Comments (5)
Having similar issues on Ubuntu 20.04.
nvidia-smi:
Driver Version: 510.39.01 CUDA Version: 11.6
nvcc --version:
Build cuda_11.3.r11.3/compiler.29920130_0
(Note: nvidia-smi CUDA version is the max the driver will accept, not installed.)
nestedtensor
did eventually build for me however.
Also missing pytorch-lightning
if I don't install the maua/audio/requirements.txt
.
Regardless, getting Segmentation fault (core dumped)
trying to run maua.
So, I started some digging.:
$ gdb --args python -m maua
(gdb) run
Starting program: /.../maua/envs/bin/python -m maua
[Thread debugging using libthread_db enabled]
Using host libthread_db library "/lib/x86_64-linux-gnu/libthread_db.so.1".
[Detaching after fork from child process 32595]
[New Thread 0x7fff0c110700 (LWP 32597)]
...etc...
Thread 1 "python" received signal SIGSEGV, Segmentation fault.
0x00007ffea6a901e1 in google::protobuf::internal::ReflectionOps::FindInitializationErrors(google::protobuf::Message const&, std::string const&, std::vector<std::string, std::allocator<std::string> >*) ()
from /.../maua/envs/lib/python3.8/site-packages/google/protobuf/pyext/_message.cpython-38-x86_64-linux-gnu.so
(gdb)
That doesn't make a lot of sense to me, but thought I'd try python 3.9 and that did seem to help, although I got a bunch more odd errors. but was able to fix them with a couple hacks:
$ python -m maua --help
Traceback (most recent call last):
...
File "/.../maua/maua/style/image.py", line 17, in <module>
from maua.optimizers import load_optimizer, OPTIMIZERS
File "/.../maua/maua/optimizers.py", line 4, in <module>
import torch_optimizer as more_optim
ModuleNotFoundError: No module named 'torch_optimizer'
$ pip install torch-optimizer
$ python -m maua --help
Traceback (most recent call last):
...
File "/.../maua/maua/style/image.py", line 17, in <module>
from maua.optimizers import load_optimizer, OPTIMIZERS
File "/.../maua/maua/optimizers.py", line 30, in <module>
"NovoGrad": timm_optim.NovoGrad,
AttributeError: module 'timm.optim' has no attribute 'NovoGrad'
And I could fix the last by commenting out NovoGrad in the optimizer list.
Not sure why python 3.9 helps so why those other errors are happening but maybe helps identify the real problem?
Also note that I haven't done the pip install cupy-cuda113==9.6
step of the install yet as I was trying to limit the potential causes.
from maua.
Hello @ashwindcruz and @RKelln thanks for raising the issue!
I think this is mainly a case of the README being a little out of sync with the repo structure.
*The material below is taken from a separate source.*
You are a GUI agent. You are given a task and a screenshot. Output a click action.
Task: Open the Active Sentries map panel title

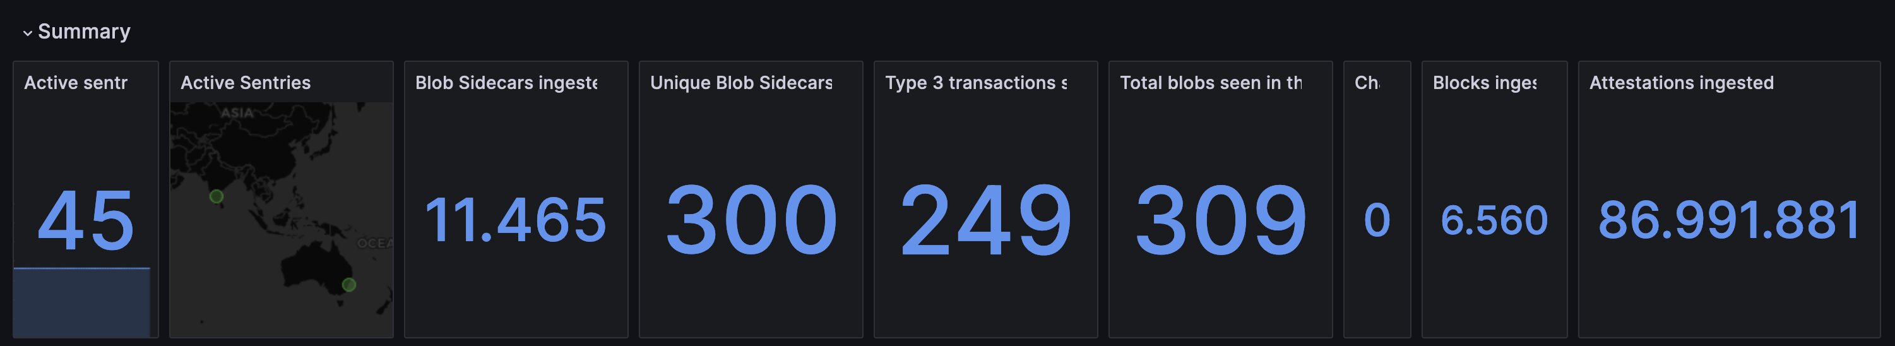pos(246,83)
I've added the missing dependencies to the requirements.txt and updated the commands/paths in the README.
I believe the segfault is related to the cupy version that gets found by conda not being compatible with the cudatoolkit version (at least I remember getting segfaults and ended up adding the extra cupy-cuda113 install). I haven't been able to reproduce the segfaults on my machine now though (either when uninstalling cupy-cuda113 or reinstalling from scratch without it).
Ccould you try reinstalling the repo with the updated commands in the README? Or alternatively just continue with python 3.9 instead (although I believe this gave some dependency issues in the audio
package).
@ashwindcruz Are you getting an error when installing nestedtensor? Building the wheel can take a long time (~5 min on my machine, but maybe longer with less CPU cores).
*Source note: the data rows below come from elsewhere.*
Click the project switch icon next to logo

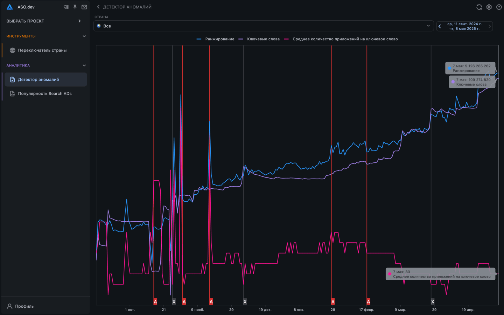tap(66, 7)
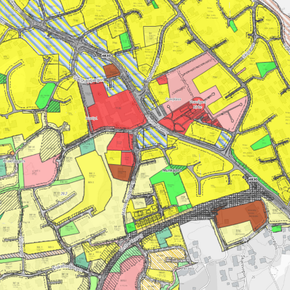The width and height of the screenshot is (290, 290).
Task: Click the pink zone right of Krokhaugen
Action: 40,171
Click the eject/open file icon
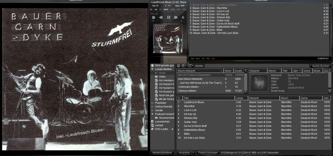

I don't think it's needed for upscaling, but as of now the CLI imports the full tree of files on every execution (that's also why each command is so slow to start at the moment). I need to restructure things so that running a given command only imports the parts it actually needs, but I haven't thought of a good way to do that yet...
from maua.
Was able to try an install using the new instructions and requirements. However ran into an issue with torchvision?
/.../lib/python3.8/site-packages/torchvision/io/image.py:11: UserWarning: Failed to load image Python extension: libtorch_cuda_cu.so: cannot open shared object file: No such file or directory
warn(f"Failed to load image Python extension: {e}")
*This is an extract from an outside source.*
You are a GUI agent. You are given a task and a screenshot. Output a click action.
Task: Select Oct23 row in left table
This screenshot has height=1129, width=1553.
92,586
Segmentation fault (core dumped)
I noticed that it had installed pytorch 1.10.2
from conda
, but then uninstalled that and installed 1.10.1
using pip
. I tried installing 1.10.2
using pip
that that didn't help, so then tried a reinstall without the requirements.txt
file version lock. With that I get just Segmentation fault (core dumped)
as I used to with the previous install instructions. So I tried locking the conda
environment to the 1.10.1 versions... still Seg faults. My python 3.9 conda environment still works fine. The only difference seems to be the python version?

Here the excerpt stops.